Collection entries
= = = =

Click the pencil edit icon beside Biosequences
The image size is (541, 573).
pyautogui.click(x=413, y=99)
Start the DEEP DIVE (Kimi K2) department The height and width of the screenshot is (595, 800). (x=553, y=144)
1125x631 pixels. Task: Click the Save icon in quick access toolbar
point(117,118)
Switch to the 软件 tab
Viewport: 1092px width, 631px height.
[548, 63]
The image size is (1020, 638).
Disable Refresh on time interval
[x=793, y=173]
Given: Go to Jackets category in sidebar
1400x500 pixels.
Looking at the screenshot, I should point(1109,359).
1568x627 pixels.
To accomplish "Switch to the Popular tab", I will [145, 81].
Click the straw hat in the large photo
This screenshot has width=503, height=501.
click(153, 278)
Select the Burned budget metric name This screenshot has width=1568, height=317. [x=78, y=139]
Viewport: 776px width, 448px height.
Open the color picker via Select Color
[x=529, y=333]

= = = =

Reproduce exactly the lines that run from the start of the records to the line with "Start the DEEP", both included.

▸ Task result:
Click the pencil edit icon beside Biosequences
The image size is (541, 573).
pyautogui.click(x=413, y=99)
Start the DEEP DIVE (Kimi K2) department The height and width of the screenshot is (595, 800). (x=553, y=144)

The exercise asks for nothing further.